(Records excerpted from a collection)
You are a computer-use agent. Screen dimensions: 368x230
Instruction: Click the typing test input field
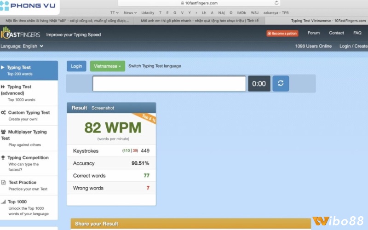169,84
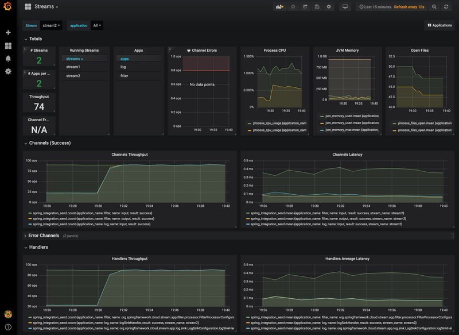The image size is (459, 335).
Task: Open the Last 15 minutes time picker
Action: point(376,7)
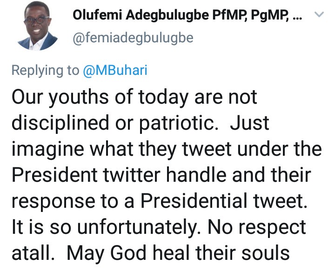
Task: Click the "Replying to" label
Action: [x=45, y=70]
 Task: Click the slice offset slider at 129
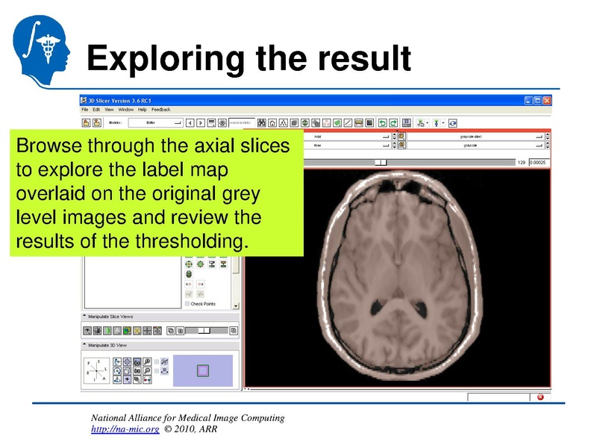[380, 161]
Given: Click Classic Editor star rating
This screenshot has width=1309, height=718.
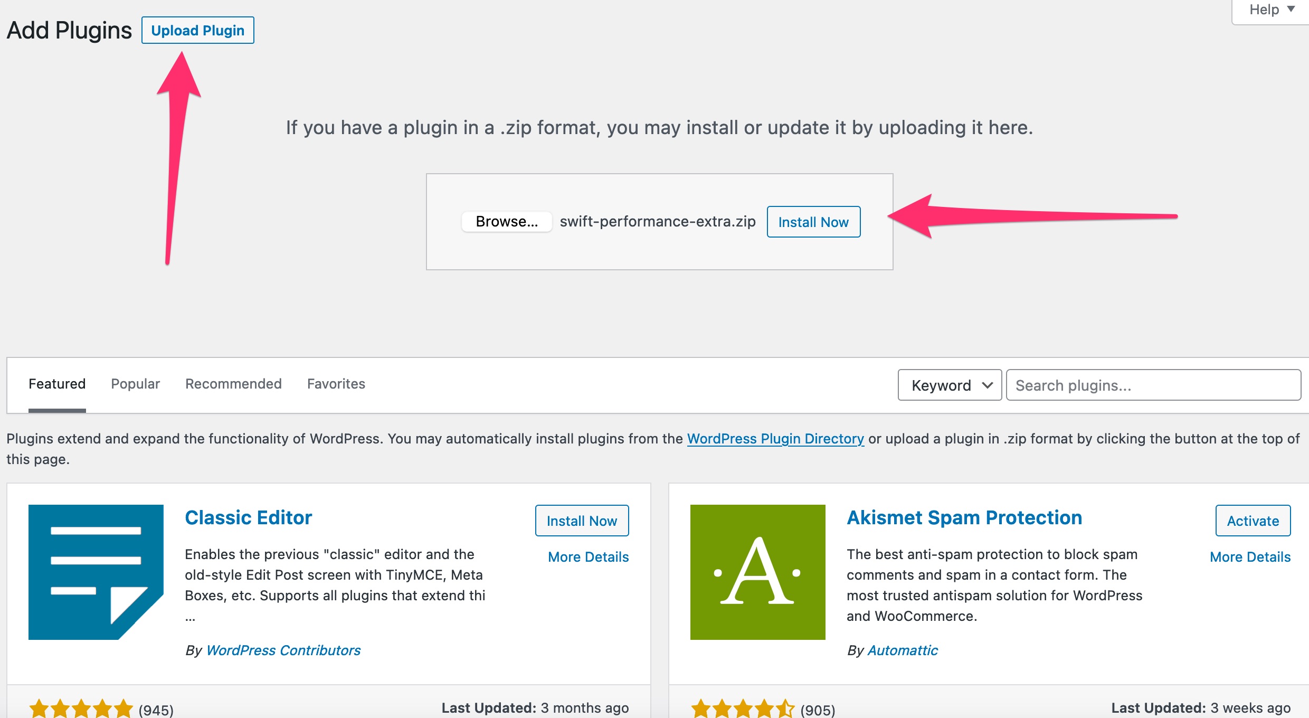Looking at the screenshot, I should [81, 708].
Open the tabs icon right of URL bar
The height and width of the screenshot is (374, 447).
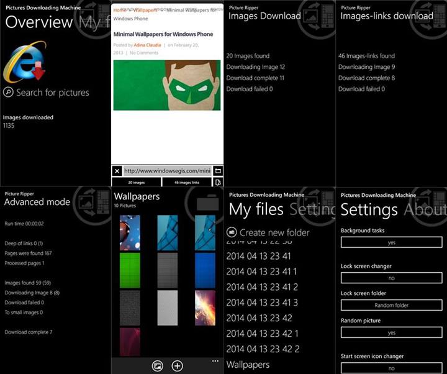(218, 170)
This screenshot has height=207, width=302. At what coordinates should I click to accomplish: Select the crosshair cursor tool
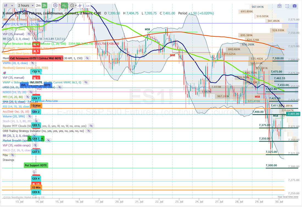(80, 5)
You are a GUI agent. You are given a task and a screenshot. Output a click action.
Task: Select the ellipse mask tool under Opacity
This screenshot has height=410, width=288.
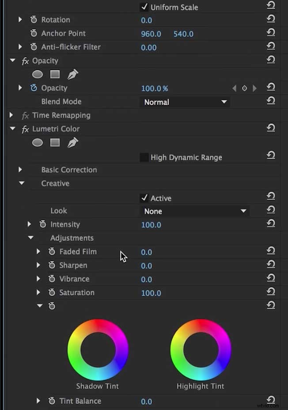tap(38, 74)
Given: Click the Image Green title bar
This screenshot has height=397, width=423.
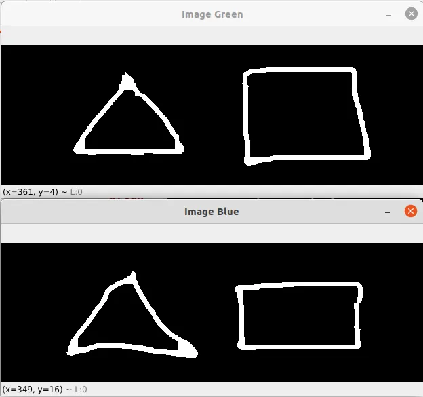Looking at the screenshot, I should coord(212,14).
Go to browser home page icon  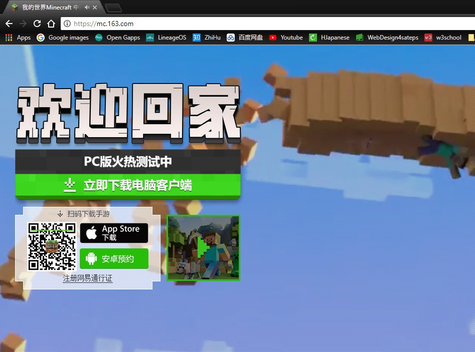coord(51,24)
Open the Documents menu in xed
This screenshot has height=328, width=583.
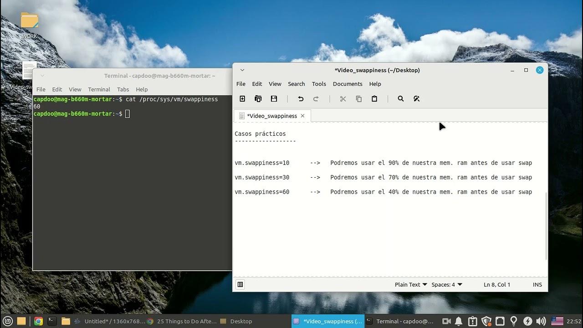coord(348,84)
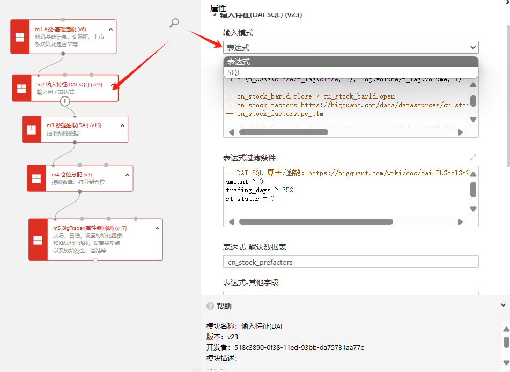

Exercise description — Where in the records does the word "agent" appear? Copy each line that holds it.

Task solution —
You are a computer-use agent. Screen dimensions: 368x230
You are a GUI agent. You are given a task and a screenshot. Output a click action.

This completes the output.